Offbeat and oblique, Moore has made a trademark of looking sidelong at contemporary behaviour in middle-class middle America; of sometimes witty and sometimes dreadful puns; of snippets of conversation that have the sense of “found” art.
Although this can be confusing (the second story in this collection, The Juniper Tree, is a fragmented mishmash of memories topped, literally, with a lemon meringue pie), when the elements work in symphony, they reveal a glimpse – awkward, funny or rawly vulnerable – of this thing we are all enmeshed in, the human condition.
Moore used to do this with a wink; now she does it with a bark – and it’s a good title, Bark: both thickened, impervious tree-skin and a desperate shout of wry laughter. Characters are more likely than not mid-divorce, or recently divorced, or floating anchorless on a wide, deep sea enduring the strange shadow play that is the midlife dating scene.
In “Debarking”, Ira starts a relationship with Zora, a paediatrician who rues the fact doctors are not allowed to hit their patients; she also makes wooden sculptures of naked adolescent boys and is constantly and uncomfortably physical with her own teenage son. The happiest part of the ending is that Ira has sloughed off some of this gnarlier skin; he is more open to new experiences.
“Wings” is the story of a pair of stalled – failed – musicians, listlessly eking out summer in a rented house with a putrefying rat in its recesses. Although Dench is the love of KC’s life, there’s not much to their lives together and when KC strikes up an odd friendship with well-off pensioner Milt, it’s not surprising – especially if one is familiar with Henry James’s Wings of the Dove – that this relationship should steer her life.

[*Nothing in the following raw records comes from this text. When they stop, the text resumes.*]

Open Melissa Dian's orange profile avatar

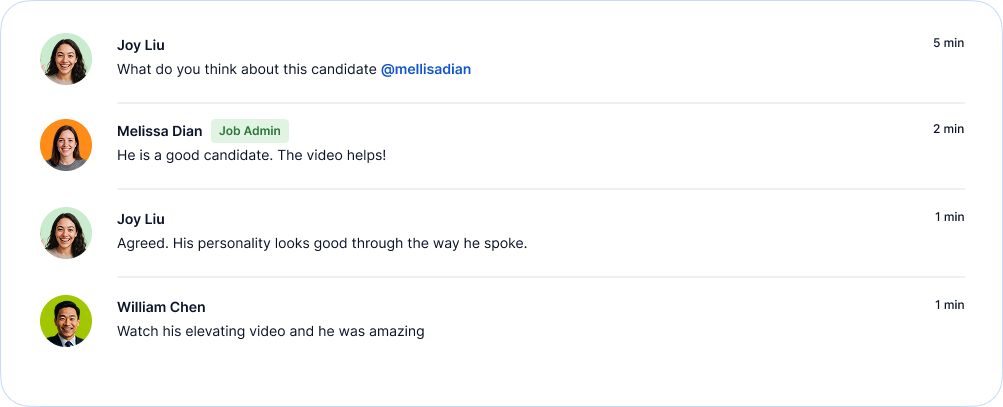tap(66, 145)
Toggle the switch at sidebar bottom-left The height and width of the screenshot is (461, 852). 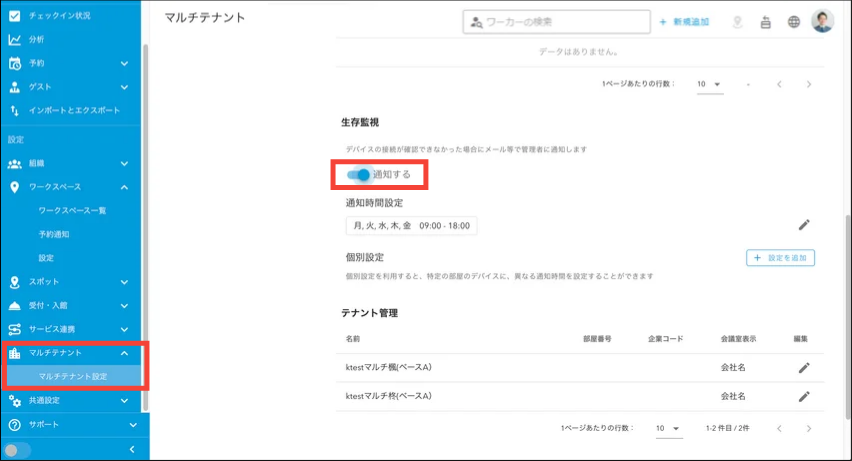point(18,450)
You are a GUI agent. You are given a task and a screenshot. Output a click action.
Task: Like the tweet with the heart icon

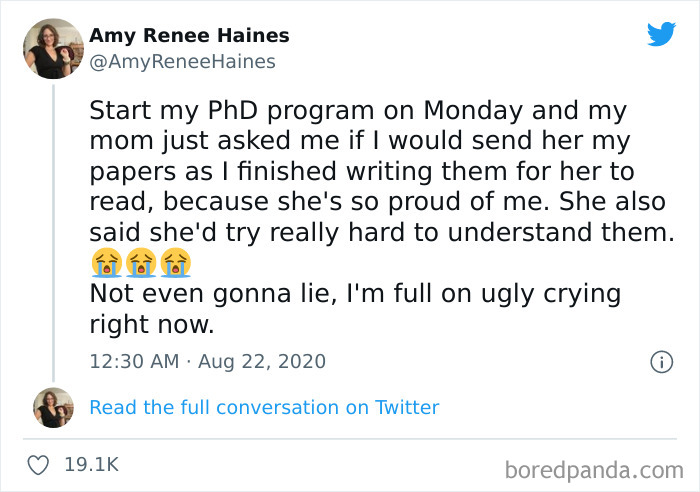[39, 464]
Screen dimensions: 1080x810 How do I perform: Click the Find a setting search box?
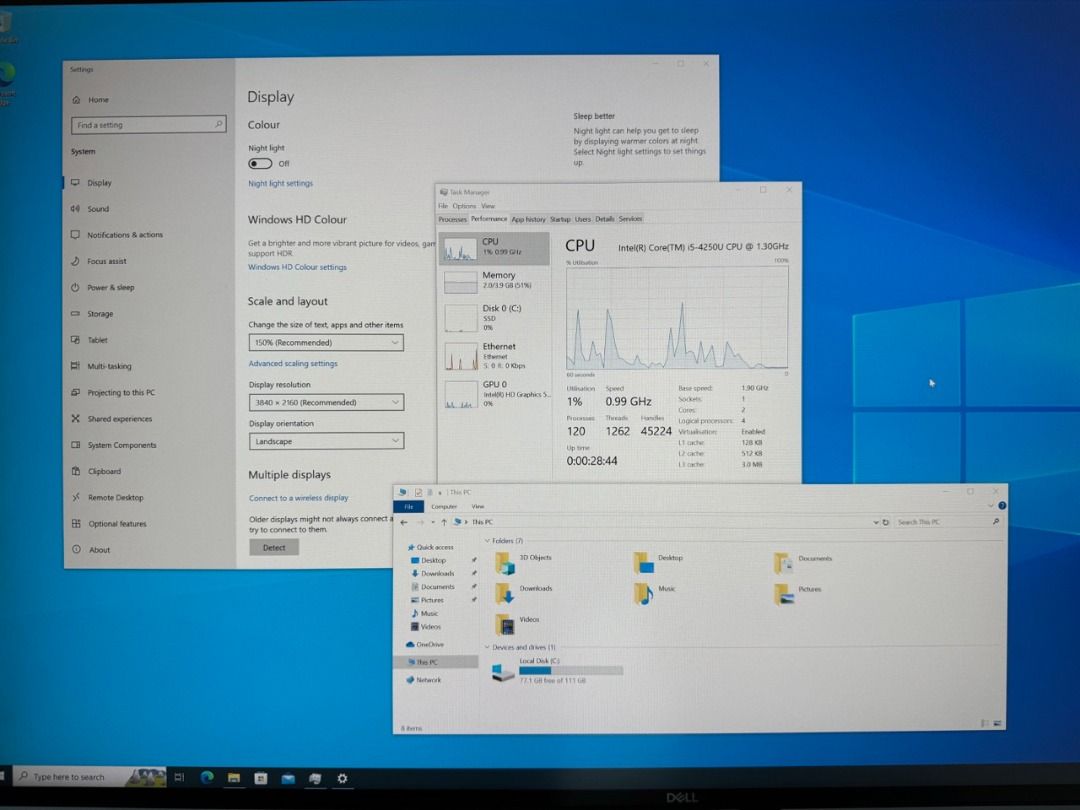(x=148, y=125)
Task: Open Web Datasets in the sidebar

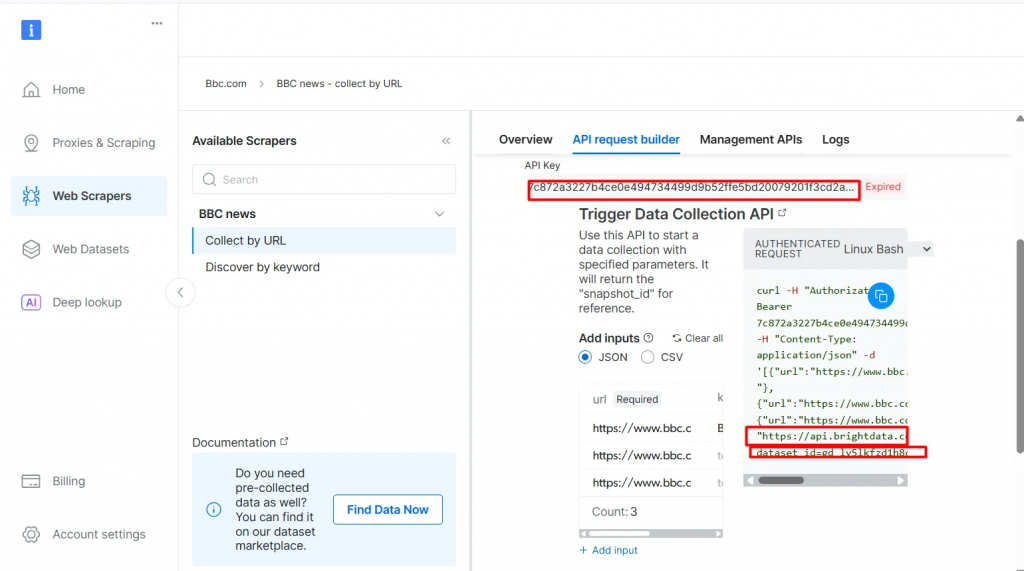Action: 90,249
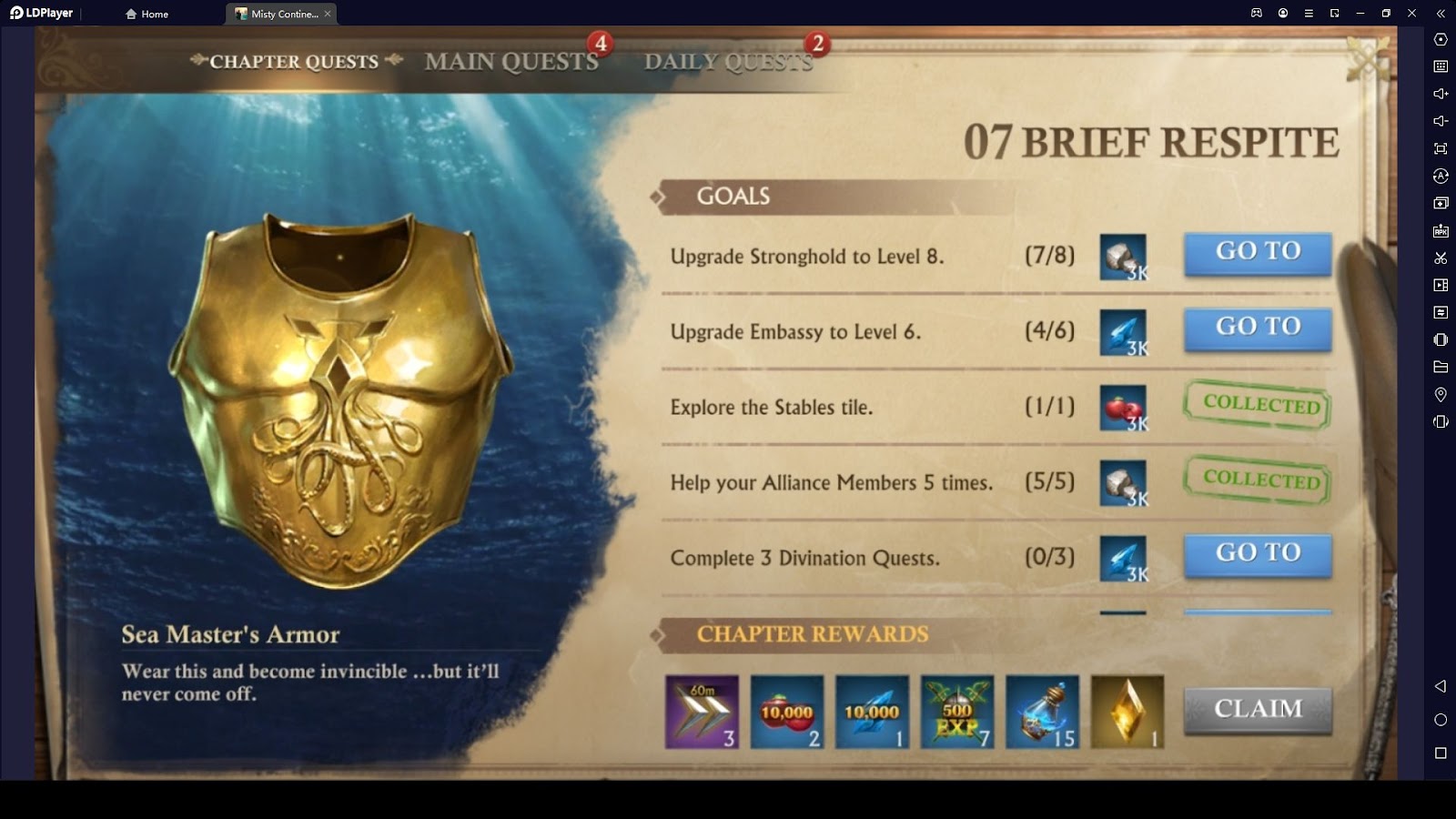The width and height of the screenshot is (1456, 819).
Task: Go to Complete 3 Divination Quests
Action: tap(1258, 554)
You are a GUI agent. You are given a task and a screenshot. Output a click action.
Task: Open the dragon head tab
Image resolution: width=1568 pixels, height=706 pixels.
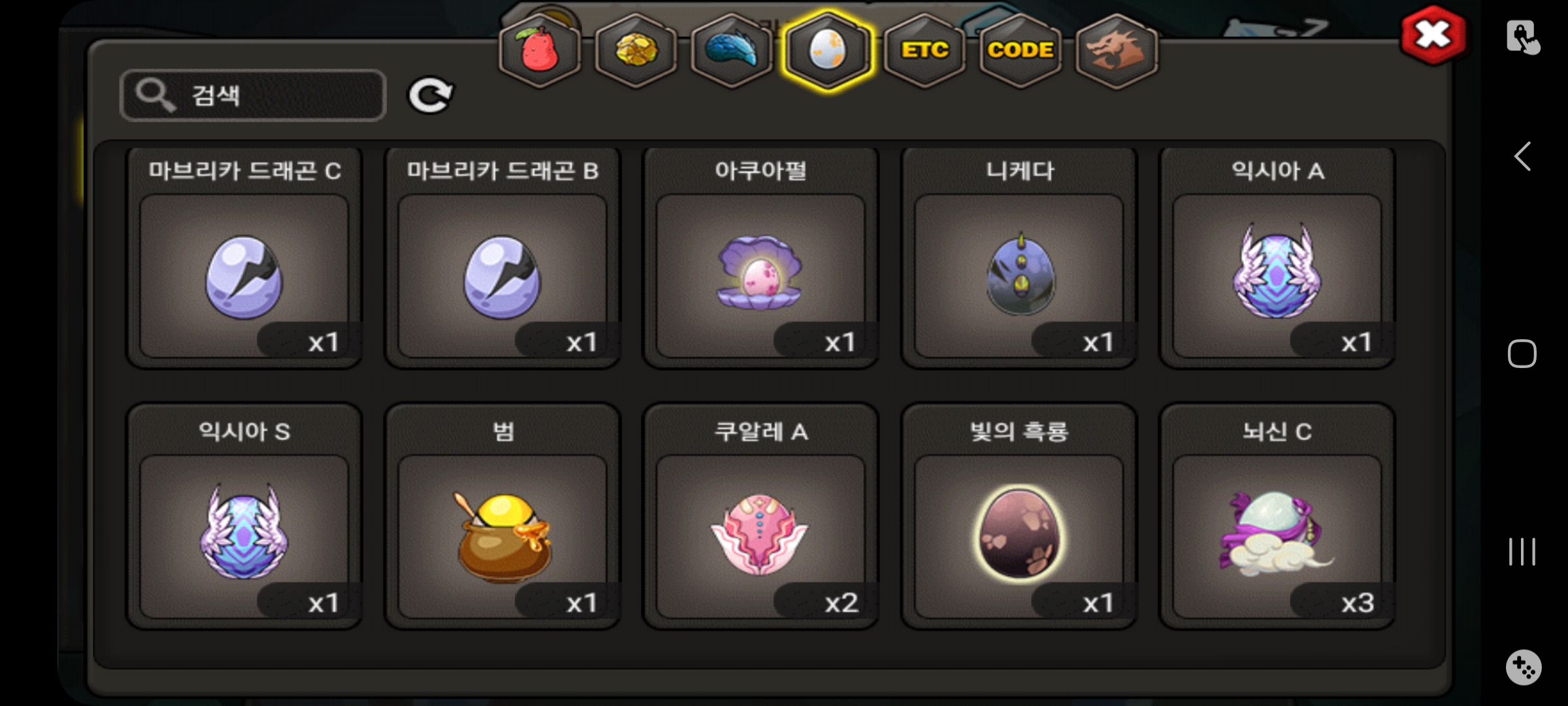point(1117,50)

There is no doubt there’s a lot of darkness in Bark; loneliness and despair and a bleak kind of realism. “Living did not mean one joy piled upon another. It was merely the hope for less pain, hope played like a playing card upon another hope, a wish for kindnesses and mercies to emerge like kings and queens in an unexpected change of the game.”
But what Moore offers is the artful emergence of small, quiet truths and for that we should be grateful.